SHORT EXERCISE
Transcribe the rows, beginning with the line containing "Tick the checkbox for Model 20" and continuing through the line containing "[x=123, y=316]", both included. Omit the pictures from your transcription.

EXTRACTED DATA
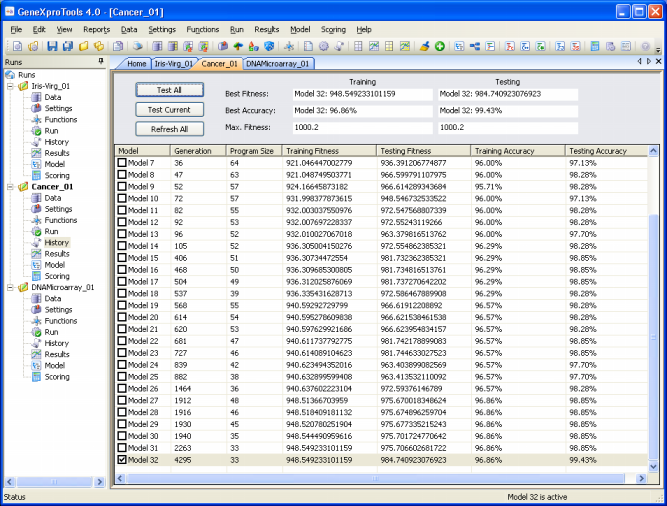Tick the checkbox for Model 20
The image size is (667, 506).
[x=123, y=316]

...

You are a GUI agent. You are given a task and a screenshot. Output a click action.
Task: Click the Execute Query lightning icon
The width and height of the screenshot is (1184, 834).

==

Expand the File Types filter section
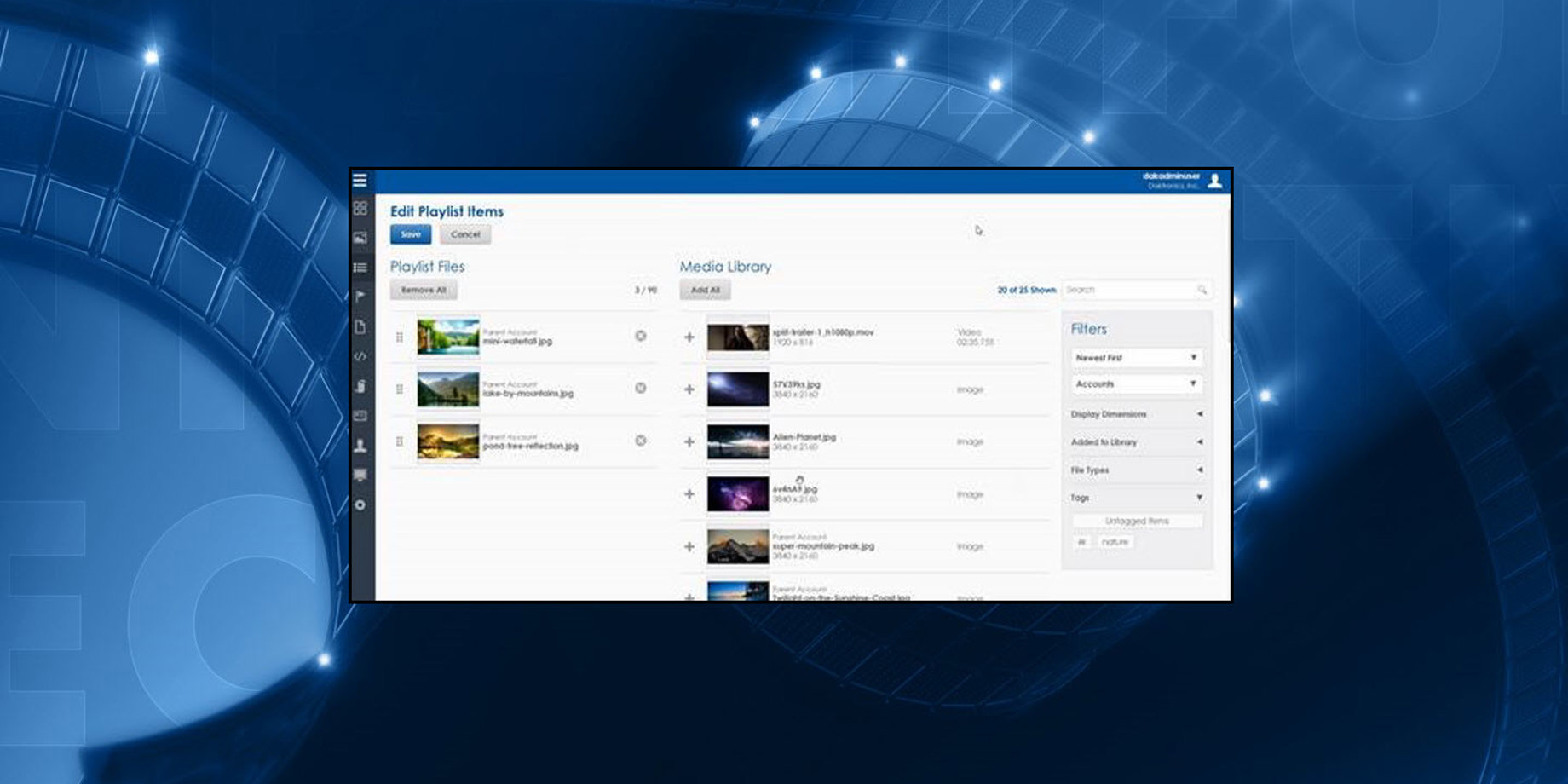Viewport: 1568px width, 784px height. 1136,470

CORRECT ANSWER
Tick the checkbox for Model 20
The image size is (667, 506).
[x=123, y=316]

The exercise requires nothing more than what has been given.